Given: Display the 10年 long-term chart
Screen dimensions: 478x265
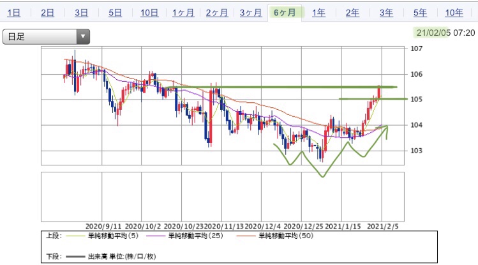Looking at the screenshot, I should pyautogui.click(x=454, y=13).
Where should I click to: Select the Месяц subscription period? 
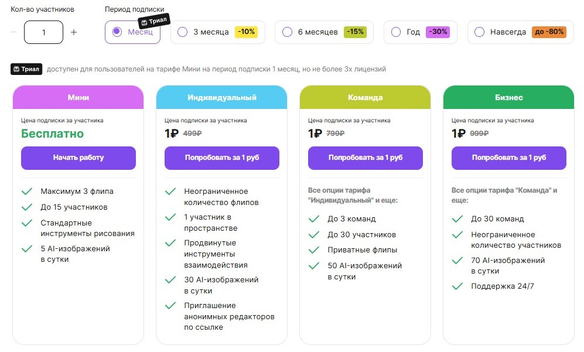[132, 32]
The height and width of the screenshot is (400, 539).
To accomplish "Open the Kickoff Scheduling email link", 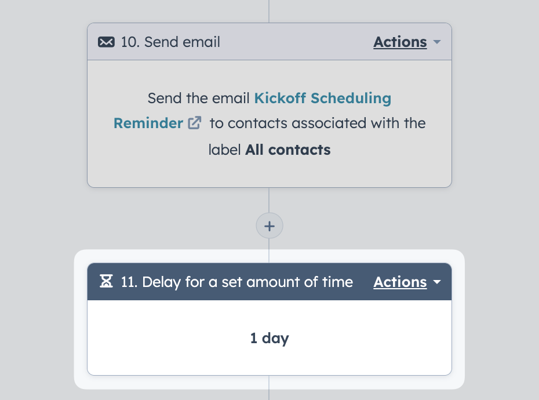I will 322,99.
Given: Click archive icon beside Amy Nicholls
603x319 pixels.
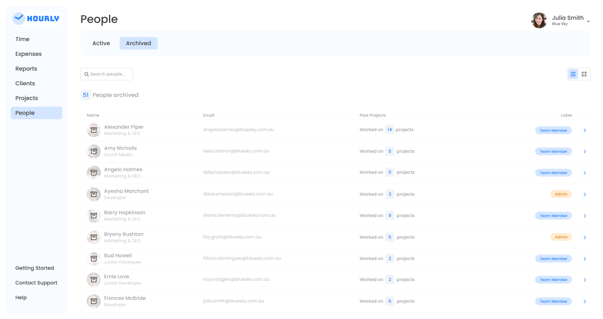Looking at the screenshot, I should tap(94, 152).
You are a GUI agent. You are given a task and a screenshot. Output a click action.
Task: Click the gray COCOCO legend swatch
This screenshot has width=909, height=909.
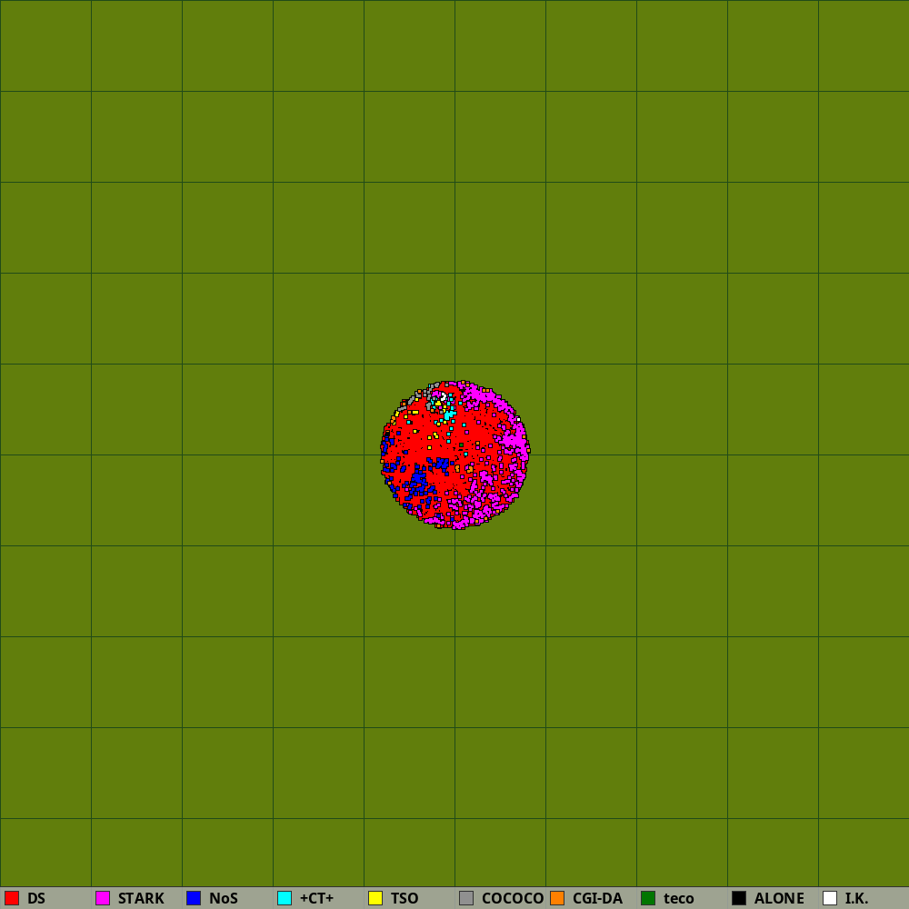(x=466, y=898)
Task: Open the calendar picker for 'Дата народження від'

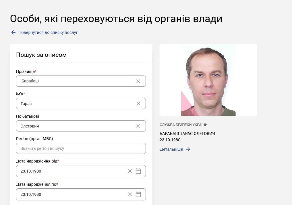Action: (138, 171)
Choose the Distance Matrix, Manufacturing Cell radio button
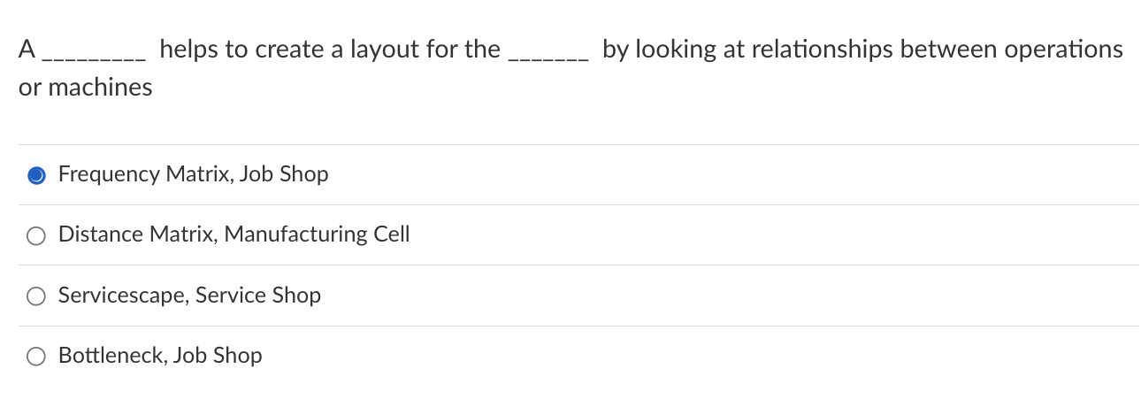The width and height of the screenshot is (1141, 407). (36, 235)
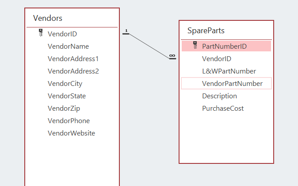Select the relationship line between the tables
298x186 pixels.
149,45

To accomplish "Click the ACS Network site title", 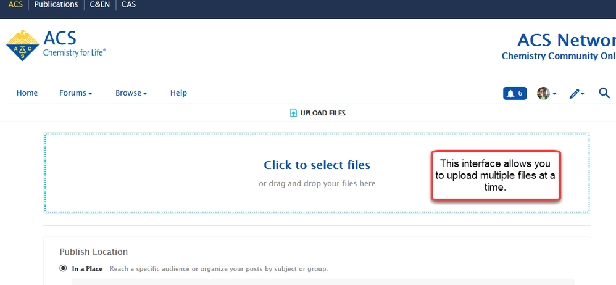I will tap(566, 40).
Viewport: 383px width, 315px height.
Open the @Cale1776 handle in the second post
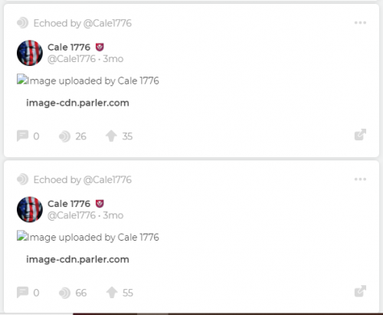tap(71, 215)
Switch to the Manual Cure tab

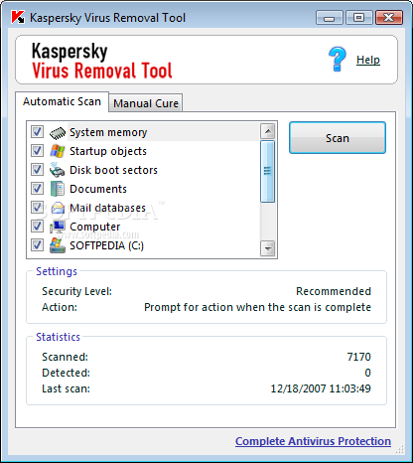(146, 103)
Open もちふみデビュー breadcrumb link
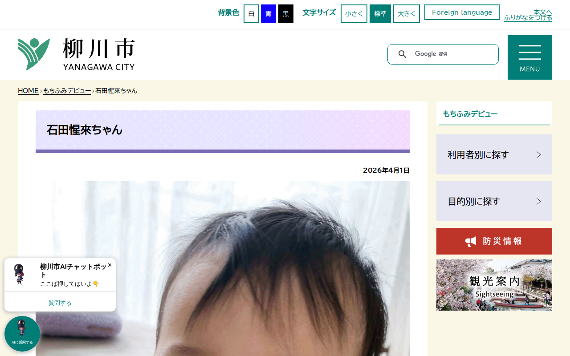The height and width of the screenshot is (356, 570). [67, 91]
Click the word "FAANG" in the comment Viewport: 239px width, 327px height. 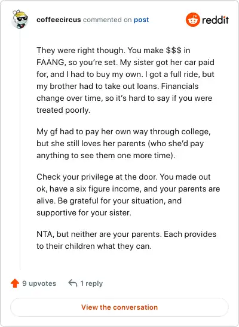(x=50, y=62)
________________________
Exercise requirements:
The required output is the exact run of lines from the start of the records through the line containing "The height and width of the screenshot is (400, 539).", both ends included, with no pictures.

Response for this exercise:
Given: Display the 10年 long-term chart
Screen dimensions: 478x265
Looking at the screenshot, I should pyautogui.click(x=454, y=13).
Where should I click to: Select the Месяц subscription period? 
[132, 32]
The height and width of the screenshot is (400, 539).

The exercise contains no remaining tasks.